SOURCE MATERIAL:
========

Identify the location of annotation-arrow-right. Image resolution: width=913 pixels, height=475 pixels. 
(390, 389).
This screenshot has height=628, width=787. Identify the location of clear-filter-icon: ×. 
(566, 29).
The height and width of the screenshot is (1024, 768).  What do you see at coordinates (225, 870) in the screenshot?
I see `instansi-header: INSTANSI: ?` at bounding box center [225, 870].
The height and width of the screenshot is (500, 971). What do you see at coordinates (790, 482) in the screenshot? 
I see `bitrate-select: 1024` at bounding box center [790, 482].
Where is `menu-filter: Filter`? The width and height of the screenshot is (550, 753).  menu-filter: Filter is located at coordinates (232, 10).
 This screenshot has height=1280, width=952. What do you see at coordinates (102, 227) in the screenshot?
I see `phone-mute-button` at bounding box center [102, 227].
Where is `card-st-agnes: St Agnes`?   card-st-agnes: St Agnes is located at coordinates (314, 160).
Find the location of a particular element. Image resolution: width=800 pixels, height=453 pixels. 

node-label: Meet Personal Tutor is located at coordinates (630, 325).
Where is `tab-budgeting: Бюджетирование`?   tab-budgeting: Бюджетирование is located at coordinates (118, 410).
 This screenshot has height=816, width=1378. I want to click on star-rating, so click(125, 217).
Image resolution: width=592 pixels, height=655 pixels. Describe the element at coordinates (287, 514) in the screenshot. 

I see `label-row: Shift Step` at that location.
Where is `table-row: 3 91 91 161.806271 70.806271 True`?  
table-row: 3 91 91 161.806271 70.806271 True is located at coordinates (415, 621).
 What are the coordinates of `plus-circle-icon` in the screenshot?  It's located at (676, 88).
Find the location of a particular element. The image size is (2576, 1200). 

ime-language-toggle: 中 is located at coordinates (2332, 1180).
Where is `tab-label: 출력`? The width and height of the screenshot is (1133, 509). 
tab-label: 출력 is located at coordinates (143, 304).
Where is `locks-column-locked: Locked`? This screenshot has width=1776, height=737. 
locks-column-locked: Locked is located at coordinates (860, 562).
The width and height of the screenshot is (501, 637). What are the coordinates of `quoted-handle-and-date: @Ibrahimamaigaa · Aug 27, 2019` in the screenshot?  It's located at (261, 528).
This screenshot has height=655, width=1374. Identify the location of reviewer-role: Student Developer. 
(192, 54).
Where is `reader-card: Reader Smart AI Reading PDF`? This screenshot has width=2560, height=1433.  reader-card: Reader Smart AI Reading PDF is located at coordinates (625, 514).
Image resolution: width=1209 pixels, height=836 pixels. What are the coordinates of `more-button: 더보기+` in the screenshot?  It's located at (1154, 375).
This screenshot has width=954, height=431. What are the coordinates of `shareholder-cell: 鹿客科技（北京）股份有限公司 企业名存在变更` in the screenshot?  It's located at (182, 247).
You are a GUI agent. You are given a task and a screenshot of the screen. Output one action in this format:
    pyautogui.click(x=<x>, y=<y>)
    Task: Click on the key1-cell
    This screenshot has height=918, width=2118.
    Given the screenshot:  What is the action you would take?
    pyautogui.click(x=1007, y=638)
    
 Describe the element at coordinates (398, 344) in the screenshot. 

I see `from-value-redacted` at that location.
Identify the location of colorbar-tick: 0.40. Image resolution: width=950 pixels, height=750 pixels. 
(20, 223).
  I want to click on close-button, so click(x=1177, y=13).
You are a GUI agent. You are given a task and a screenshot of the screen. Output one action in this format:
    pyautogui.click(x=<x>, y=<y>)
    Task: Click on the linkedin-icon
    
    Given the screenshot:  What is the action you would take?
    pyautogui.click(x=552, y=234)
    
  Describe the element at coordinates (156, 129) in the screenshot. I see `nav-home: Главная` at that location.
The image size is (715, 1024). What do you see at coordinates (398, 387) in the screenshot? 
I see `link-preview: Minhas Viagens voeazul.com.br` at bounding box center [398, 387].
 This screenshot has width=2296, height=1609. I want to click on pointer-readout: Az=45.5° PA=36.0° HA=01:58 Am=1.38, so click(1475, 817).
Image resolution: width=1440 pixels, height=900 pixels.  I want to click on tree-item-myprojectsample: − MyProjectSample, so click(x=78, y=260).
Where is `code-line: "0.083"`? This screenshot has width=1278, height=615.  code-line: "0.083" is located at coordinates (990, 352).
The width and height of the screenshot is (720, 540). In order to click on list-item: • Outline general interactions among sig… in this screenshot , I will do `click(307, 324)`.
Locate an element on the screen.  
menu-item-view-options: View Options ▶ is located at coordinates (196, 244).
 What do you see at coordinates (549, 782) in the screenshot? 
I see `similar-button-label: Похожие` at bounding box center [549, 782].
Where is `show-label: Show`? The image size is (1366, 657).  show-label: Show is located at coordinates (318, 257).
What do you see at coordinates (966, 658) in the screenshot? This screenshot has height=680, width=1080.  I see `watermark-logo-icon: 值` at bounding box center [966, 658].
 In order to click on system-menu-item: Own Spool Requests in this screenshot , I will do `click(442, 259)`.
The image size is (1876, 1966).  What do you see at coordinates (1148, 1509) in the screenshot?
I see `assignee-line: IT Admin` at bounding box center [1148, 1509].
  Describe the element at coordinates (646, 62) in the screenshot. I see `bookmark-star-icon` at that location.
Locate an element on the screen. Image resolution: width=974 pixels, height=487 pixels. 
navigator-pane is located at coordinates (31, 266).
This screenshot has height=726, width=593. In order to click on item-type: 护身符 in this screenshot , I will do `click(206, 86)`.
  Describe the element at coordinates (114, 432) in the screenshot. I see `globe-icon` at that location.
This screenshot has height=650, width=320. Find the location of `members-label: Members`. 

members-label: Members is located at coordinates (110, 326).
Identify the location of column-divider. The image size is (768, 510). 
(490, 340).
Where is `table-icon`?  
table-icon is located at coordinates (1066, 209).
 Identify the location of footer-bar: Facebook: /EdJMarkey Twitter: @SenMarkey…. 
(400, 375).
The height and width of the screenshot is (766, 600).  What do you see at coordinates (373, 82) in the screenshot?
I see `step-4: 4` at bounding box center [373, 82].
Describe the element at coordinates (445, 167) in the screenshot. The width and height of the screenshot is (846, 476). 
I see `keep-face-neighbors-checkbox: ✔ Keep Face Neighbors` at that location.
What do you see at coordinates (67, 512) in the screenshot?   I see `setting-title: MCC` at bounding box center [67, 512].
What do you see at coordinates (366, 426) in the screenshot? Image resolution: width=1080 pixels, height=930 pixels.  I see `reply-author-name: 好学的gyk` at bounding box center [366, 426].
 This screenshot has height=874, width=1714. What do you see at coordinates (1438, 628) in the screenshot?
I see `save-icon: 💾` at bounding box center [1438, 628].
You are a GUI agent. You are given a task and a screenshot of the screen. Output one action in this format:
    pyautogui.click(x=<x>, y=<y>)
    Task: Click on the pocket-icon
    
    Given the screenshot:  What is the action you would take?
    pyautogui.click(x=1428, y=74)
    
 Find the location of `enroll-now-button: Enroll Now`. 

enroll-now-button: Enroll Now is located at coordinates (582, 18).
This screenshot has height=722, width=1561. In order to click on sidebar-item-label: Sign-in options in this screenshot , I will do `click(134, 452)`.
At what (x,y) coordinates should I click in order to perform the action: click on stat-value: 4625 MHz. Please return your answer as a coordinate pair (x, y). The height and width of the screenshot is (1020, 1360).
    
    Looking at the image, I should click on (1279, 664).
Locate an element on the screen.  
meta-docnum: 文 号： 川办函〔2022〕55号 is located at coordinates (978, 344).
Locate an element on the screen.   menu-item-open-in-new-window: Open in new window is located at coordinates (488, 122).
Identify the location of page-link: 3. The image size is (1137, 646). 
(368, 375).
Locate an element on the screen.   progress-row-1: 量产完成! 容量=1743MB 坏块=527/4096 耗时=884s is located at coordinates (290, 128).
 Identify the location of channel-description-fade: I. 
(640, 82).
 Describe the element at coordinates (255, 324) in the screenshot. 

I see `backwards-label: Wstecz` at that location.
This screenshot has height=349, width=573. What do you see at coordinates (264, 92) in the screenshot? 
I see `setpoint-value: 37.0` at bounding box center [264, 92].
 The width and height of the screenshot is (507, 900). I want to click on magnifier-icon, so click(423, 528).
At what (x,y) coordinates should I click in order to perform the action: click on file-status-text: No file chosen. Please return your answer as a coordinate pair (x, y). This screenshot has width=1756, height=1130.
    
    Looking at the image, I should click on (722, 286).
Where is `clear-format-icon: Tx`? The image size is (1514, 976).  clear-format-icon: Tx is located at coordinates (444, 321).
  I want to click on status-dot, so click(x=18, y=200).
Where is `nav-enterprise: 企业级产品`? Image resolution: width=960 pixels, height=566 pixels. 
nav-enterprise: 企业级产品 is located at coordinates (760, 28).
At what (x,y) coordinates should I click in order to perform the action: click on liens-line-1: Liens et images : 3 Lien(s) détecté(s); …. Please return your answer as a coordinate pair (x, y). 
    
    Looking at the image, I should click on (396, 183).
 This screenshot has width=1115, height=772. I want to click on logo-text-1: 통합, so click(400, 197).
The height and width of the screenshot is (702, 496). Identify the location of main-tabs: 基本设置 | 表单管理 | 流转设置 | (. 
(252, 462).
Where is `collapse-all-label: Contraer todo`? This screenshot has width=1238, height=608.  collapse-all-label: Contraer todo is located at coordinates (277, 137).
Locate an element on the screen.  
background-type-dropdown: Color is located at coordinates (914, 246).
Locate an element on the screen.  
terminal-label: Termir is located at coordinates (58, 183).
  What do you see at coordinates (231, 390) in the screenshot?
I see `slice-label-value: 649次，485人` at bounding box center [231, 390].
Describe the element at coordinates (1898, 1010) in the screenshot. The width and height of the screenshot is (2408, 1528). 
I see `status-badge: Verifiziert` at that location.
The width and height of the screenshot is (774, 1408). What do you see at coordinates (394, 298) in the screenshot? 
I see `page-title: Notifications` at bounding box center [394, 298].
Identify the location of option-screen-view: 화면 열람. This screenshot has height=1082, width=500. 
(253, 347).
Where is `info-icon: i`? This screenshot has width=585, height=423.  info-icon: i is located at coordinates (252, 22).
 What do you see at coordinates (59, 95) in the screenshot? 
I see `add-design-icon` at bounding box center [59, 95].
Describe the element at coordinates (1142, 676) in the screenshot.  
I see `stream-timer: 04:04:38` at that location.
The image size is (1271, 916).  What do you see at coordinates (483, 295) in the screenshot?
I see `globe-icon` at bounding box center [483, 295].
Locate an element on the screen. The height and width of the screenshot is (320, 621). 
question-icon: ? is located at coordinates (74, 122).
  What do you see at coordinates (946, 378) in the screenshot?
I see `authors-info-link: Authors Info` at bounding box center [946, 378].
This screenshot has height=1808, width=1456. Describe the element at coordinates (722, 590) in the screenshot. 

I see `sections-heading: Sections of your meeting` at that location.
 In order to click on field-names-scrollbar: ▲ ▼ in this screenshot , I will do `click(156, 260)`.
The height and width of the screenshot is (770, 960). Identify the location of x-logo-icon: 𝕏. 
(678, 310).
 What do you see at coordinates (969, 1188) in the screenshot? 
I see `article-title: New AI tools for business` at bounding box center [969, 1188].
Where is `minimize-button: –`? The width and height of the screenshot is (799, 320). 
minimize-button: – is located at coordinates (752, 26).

========

EXERCISE PROMPT: Reproduce verbatim the records from the line containing "coordinates (625, 514)." through the line containing "Image resolution: width=1209", including both of those lines.

OUTPUT:
Where is `reader-card: Reader Smart AI Reading PDF`? This screenshot has width=2560, height=1433.  reader-card: Reader Smart AI Reading PDF is located at coordinates (625, 514).
Image resolution: width=1209 pixels, height=836 pixels. What are the coordinates of `more-button: 더보기+` in the screenshot?  It's located at (1154, 375).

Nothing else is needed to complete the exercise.